Europe, Headlines, Human Rights

KGB Back in Fashion in Ukraine

Pavol Stracansky

KIEV, Jul 6 2010 (IPS) - Regular police torture of suspects, a crackdown on press freedom and the right to assembly, and a return to KGB methods of intimidation and forced collaboration are part of “alarming” breaches of human rights in the Ukraine, international and domestic rights groups have warned.

Just months after Viktor Yanukovych won presidential elections, critics say he is turning the former Soviet state into a dictatorship.

Government opponents claim they have been harassed, criticism of the government is being suppressed with violent dispersions of peaceful anti- government protests, and others warn that the country’s secret service has made a worrying return to the use of Soviet KGB methods.

Heather MacGill, Ukraine human rights expert at Amnesty International, tells IPS: “There have been signs that things are worsening, and we are greatly concerned about the state of human rights in the Ukraine.”

In one instance of what critics say are increasing breaches of human rights since Yanukovych came to power in February, environmental activists in Kharkiv city were arrested during a peaceful protest over illegal logging in a park.

Witnesses claim that a private security force, hired by the local council, and local loggers beat up protestors before they were hauled out and handed over to police. Two were handed 15-day jail sentences – on completely unwarranted charges, rights groups say.

Police also stood by when loggers began cutting down trees while protestors, some of whom had chained themselves to the trees, remained tied to branches. Some were injured and, witnesses say, they were then refused medical help.

“This recent event in Kharkiv is very disturbing and by its nature could be a sign that things have taken a turn for the worse because until now we have not had any major concerns about freedom of expression,” says MacGill.

Local journalists say that the government has begun a systematic campaign of censorship in the media, dictating what should be reported and broadcast, and say some have faced physical intimidation.

Press censorship was rife prior to the 2004 Orange Revolution. The more open freedom of the media was widely seen as one of the greatest successes of the revolution.

Journalists at the local STB and Channel 1+1 programmes have claimed that certain topics, including the 1930s mass famine in Ukraine instigated by Soviet leader Josef Stalin, criticism of the authorities, and investigations about politicians’ personal finances, are now off-limits to reporters. Several stories, they say, are completely re-edited.

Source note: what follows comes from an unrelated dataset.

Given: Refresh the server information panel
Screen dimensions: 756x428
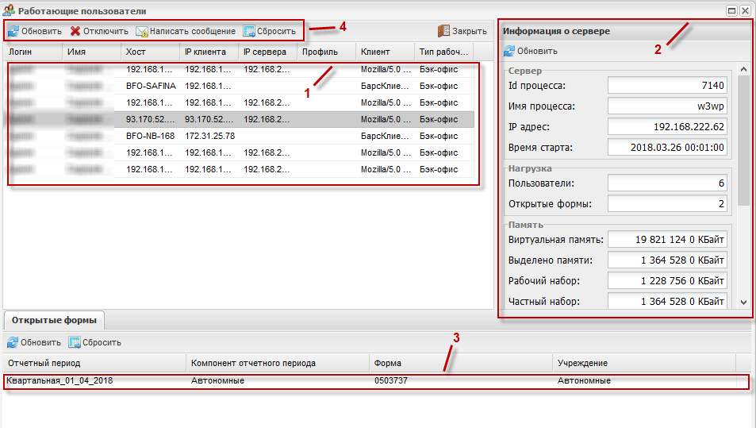Looking at the screenshot, I should (x=509, y=51).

President Yanukovych has denied the media is being put under any pressure from authorities, but critics doubt his sincerity. They point to a recent move by the government giving the President power over the hiring and firing of judges. The Interior Ministry’s department for monitoring compliance with human rights has been liquidated.

Rights groups also complain about growing restrictions on freedom of assembly. The Ukrainian Helsinki Human Rights Union (UHHRU) points out that in the last few months courts have begun to ban meetings, police have been sent to break up anti-government protests, and activists have been detained.

There are also warnings that civil liberties are being further eroded as the Ukrainian secret service (SBU) reverts, with apparent impunity, to KGB-style methods of forced collaboration and intimidation.

A university rector last month spoke publicly of how he was approached by an SBU agent who told him to warn students that perceived illegal activities carried out in protests against the new Ukrainain authorities, including holding a protest meeting not sanctioned by the authorities, could lead to prosecution. The agent then tried to force him into signing a letter stating he had understood its contents and that the letter would be kept on record by the service. The rector refused to sign.

“We do not believe that this was an isolated incident. It suggests that the Ukrainian secret service has growing confidence that it can operate with impunity,” says MacGill.

Amnesty International says that continuing use of police torture – a characteristic of the force under all previous political regimes – shows that little has changed in the new authorities’ attitudes to dealing with rights abuses.

“There was no improvement in torture and ill-treatment of prisoners after the Orange Revolution, and there has been no change at all since the new President took over,” says MacGill. “It is business as usual.”

Freedom House, the U.S. rights advocacy and monitoring organisation, has warned that Ukraine risks losing its status as a free country. Last month the Monitoring Committee of the Parliamentary Assembly of the Council of Europe (PACE) issued a damning report on Ukraine’s human rights situation.